Fall Fitness Foods
Healthy food choices for fall
As autumn approaches, finding ways to eat and stay in shape may be time consuming. Here are a few fan favorites...
Everyone's favorite fall fruit, eat an apple in various ways before enjoying your workout routine. Apples are full of antioxidants and fiber, and can really be eaten in any way imaginable- baked, raw, as a garnish, as a juice, or an additive to a favorite salad or dressing.
Your grandmother's favorite veggie, they are an excellent source of vitamin K, folate, and iron. Made the correct way, these veggies can be combined and made into tangy or savry sauces.
Parsnips re a good source of fiber, and are rich in potassium. They are said to have a nutty, sweeter flavor, and can be used to flavor rice, potatoes, soups, and sauces.
Pears provide copper, vitamin C, and a high amount of fiber. We suggest to eat them baked or poached to take advantage of their sweet flavor.

◆ ◆ ◆ ◆ ◆ ◆ ◆

» SET OF TASKS:
#1 Translate this sentence from the fall fitness foods passage into Spanish, please: "Pears provide copper, vitamin C, and a high amount of fiber."
#2 Carry on the fall fitness foods passage past its final sentence on pears.

» EXERCISE DATA:

◆ ◆ ◆ ◆ ◆ ◆ ◆

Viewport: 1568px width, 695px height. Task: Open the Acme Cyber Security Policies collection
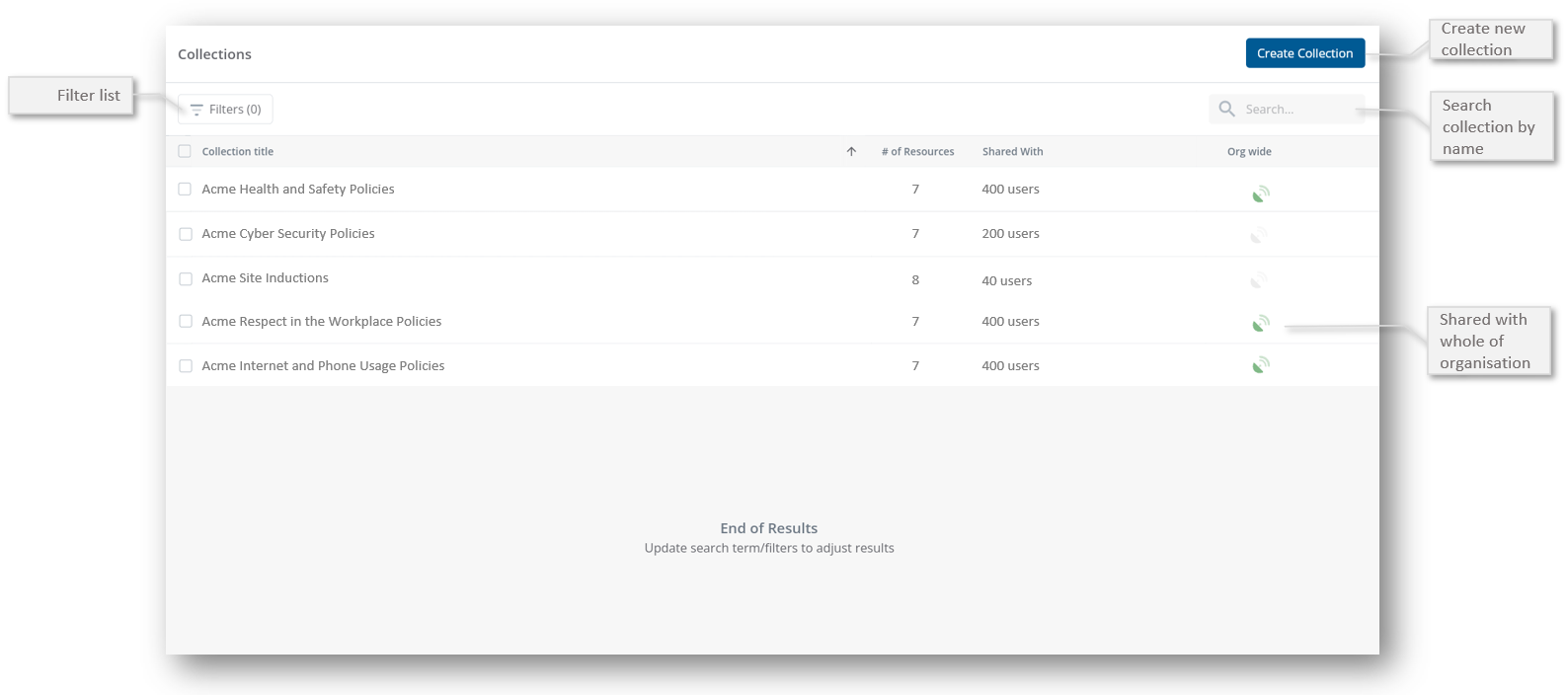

◆ ◆ ◆ ◆ ◆ ◆ ◆

» PER-TASK ANSWERS:
#1 Las peras aportan cobre, vitamina C y una gran cantidad de fibra.

#2
Rutabagas are a great source of vitamin C and fiber. Originally a popular Swedish dish, use them to make casseroles, sweet soups, or in a roast.
Cauliflower contains high amounts of vitamin C and contains compounds that have been known to reduce cancer. Cauliflower contains a sweet nutty flavor and is perfect for winter side dishes. It can also be mashed to create a mashed potato-like substitute.
Squash is a natural source of omega-3 fatty acids, and an excellent source of vitamin A. Summer squash has a slightly sweet flavor and fine texture, and tastes best with other fall pairings including cinnamon and ginger.
Pumpkins are a good source of B vitamins and fiber. Pumpkins provide a sweet taste and texture ideal for pastries, cakes, pies, and pudding. This is a great time of year to load up on pumpkin, as Halloween is right around the corner.
Sweet potatoes are an excellent source of vitamin A, iron, and provide anti-inflammatory benefits. More nutritionally dense than their white-potato counterparts, try roasting them—they'll taste delicious, and you may maintain more vitamins than boiling.
These roots are a great source of vitamin C. The turnip leaves are a great source of vitamins A,K, and folate, and a great alternative to radishes and cabbage. Try using these in harvest recipies, adding brown sugar, fennel, or bread crumbs to taste.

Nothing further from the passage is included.